(DOCUMENT EXTRACT)
-------

Unites States of America- Part 1 (Washington State - Florida)



After arriving in Miami, Florida, the first half of this leg has come to a pause. My dear friend Misael Gonzalez is storing my bike over winter time. By end of February I will resume the journey and ride the last part to the final destination which is Mexico-City…

So the plan to proceed the trip after having arrived in Vancouver much earlier than expected proved to be an excellent one. I still had plenty of time to explore the north and part of the east of the USA. So the first step was to enter the U.S. The easiest way to do so, was to take a ferry in Victoria, Vancouver Island (Canada) to Port Angeles, Washington State. Very easy custom procedure at the port in Victoria. No more hassles on the US-side. Just a last check of the passport at the exit gate of the port and off I went. That’s how I like it… J

The Northwest of the U.S. was the first very pleasant surprise. A very beautiful, green scenery with high mountains and pleasant valleys, lovely lakes, rivers and creeks were the setting for exciting winding roads, exactly like bikers just love it! What a beautiful corner of the U.S.! The states of Washington, Oregon, Idaho, Montana and Wyoming were just phenomenal! As I said a very beautiful nature and great roads (paved and dirt), but also “Wild West-Feeling” when you pass through an old gold mining town. In several places you might think that time stood still and any second there is a cowboy coming around the corner and racks up his horse in front of the saloon.  I loved to visit some local museums and imagine how life was in those times – though times, no doubt!

-------

Saved entries:
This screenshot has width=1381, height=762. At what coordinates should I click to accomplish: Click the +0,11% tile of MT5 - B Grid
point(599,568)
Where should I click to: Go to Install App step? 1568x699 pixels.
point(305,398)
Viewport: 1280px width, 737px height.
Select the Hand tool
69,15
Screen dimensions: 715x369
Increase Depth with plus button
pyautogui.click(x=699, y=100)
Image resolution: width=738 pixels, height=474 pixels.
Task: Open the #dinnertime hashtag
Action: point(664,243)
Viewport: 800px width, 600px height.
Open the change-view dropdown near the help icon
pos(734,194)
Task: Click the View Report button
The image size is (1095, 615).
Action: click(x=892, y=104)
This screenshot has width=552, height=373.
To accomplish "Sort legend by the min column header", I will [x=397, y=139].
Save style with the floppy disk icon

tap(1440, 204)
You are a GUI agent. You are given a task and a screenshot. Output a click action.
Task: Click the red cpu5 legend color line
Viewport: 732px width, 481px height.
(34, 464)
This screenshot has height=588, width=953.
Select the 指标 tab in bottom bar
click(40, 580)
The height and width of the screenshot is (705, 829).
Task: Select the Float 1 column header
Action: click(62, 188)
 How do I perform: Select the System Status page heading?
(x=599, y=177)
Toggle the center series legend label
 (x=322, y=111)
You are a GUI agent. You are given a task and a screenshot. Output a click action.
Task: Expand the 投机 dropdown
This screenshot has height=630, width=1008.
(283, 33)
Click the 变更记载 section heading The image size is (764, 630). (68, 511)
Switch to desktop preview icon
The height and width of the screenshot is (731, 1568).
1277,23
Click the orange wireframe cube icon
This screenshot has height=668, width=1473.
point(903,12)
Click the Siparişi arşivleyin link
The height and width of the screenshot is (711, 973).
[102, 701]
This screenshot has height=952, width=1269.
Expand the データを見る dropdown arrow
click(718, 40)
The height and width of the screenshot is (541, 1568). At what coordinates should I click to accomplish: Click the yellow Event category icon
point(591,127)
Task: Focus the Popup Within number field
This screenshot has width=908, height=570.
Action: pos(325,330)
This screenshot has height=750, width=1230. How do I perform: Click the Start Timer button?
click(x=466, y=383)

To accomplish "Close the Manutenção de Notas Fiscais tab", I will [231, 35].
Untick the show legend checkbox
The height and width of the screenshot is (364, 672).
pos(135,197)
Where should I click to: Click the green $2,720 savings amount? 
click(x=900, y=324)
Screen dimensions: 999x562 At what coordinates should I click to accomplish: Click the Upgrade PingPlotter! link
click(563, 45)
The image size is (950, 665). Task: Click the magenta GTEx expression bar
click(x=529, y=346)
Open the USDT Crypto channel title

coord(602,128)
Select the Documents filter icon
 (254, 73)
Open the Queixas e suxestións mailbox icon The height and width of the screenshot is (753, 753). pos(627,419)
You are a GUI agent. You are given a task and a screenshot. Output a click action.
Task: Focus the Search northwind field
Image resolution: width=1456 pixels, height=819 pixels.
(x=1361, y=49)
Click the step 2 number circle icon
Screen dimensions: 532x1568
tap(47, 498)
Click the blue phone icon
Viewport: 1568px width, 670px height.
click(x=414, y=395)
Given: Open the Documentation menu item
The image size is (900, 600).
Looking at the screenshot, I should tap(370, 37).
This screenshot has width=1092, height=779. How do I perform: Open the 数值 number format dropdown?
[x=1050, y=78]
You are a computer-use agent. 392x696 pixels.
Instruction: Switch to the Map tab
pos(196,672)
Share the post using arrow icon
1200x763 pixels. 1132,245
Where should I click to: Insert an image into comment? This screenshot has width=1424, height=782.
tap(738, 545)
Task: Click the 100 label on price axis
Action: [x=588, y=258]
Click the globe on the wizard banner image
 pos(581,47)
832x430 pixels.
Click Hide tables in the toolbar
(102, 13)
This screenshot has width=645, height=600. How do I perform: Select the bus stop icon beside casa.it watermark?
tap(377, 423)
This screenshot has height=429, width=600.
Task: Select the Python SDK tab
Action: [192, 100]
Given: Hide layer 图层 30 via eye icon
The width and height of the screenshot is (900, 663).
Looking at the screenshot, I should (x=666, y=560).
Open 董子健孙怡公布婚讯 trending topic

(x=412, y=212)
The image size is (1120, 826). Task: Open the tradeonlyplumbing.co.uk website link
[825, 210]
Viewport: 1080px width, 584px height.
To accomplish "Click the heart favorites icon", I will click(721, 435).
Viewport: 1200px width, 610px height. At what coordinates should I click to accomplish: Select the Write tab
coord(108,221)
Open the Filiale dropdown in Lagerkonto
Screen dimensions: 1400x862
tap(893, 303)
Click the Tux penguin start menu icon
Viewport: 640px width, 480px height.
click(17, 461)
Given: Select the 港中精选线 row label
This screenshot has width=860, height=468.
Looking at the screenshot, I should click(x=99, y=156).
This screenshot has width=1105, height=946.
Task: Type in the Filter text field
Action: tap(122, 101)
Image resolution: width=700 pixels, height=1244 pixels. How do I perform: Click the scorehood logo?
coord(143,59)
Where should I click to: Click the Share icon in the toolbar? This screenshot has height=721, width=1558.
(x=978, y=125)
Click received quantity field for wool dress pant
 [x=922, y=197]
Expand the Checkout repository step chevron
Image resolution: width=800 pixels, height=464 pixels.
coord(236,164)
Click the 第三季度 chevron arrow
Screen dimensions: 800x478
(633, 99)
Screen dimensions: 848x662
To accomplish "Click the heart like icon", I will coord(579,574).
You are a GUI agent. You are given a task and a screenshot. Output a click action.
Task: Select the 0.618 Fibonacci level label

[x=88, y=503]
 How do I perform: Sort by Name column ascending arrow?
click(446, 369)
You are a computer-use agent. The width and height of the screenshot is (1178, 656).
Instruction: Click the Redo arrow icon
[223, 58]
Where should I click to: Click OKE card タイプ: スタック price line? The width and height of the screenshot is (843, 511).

-------

(EXERCISE DIRECTIONS) Reproduce word for word the part of the motorcycle travel account above that opens with the words containing "The Northwest of" and closes with "times, no doubt!".

(TASK RESPONSE)
The Northwest of the U.S. was the first very pleasant surprise. A very beautiful, green scenery with high mountains and pleasant valleys, lovely lakes, rivers and creeks were the setting for exciting winding roads, exactly like bikers just love it! What a beautiful corner of the U.S.! The states of Washington, Oregon, Idaho, Montana and Wyoming were just phenomenal! As I said a very beautiful nature and great roads (paved and dirt), but also “Wild West-Feeling” when you pass through an old gold mining town. In several places you might think that time stood still and any second there is a cowboy coming around the corner and racks up his horse in front of the saloon.  I loved to visit some local museums and imagine how life was in those times – though times, no doubt!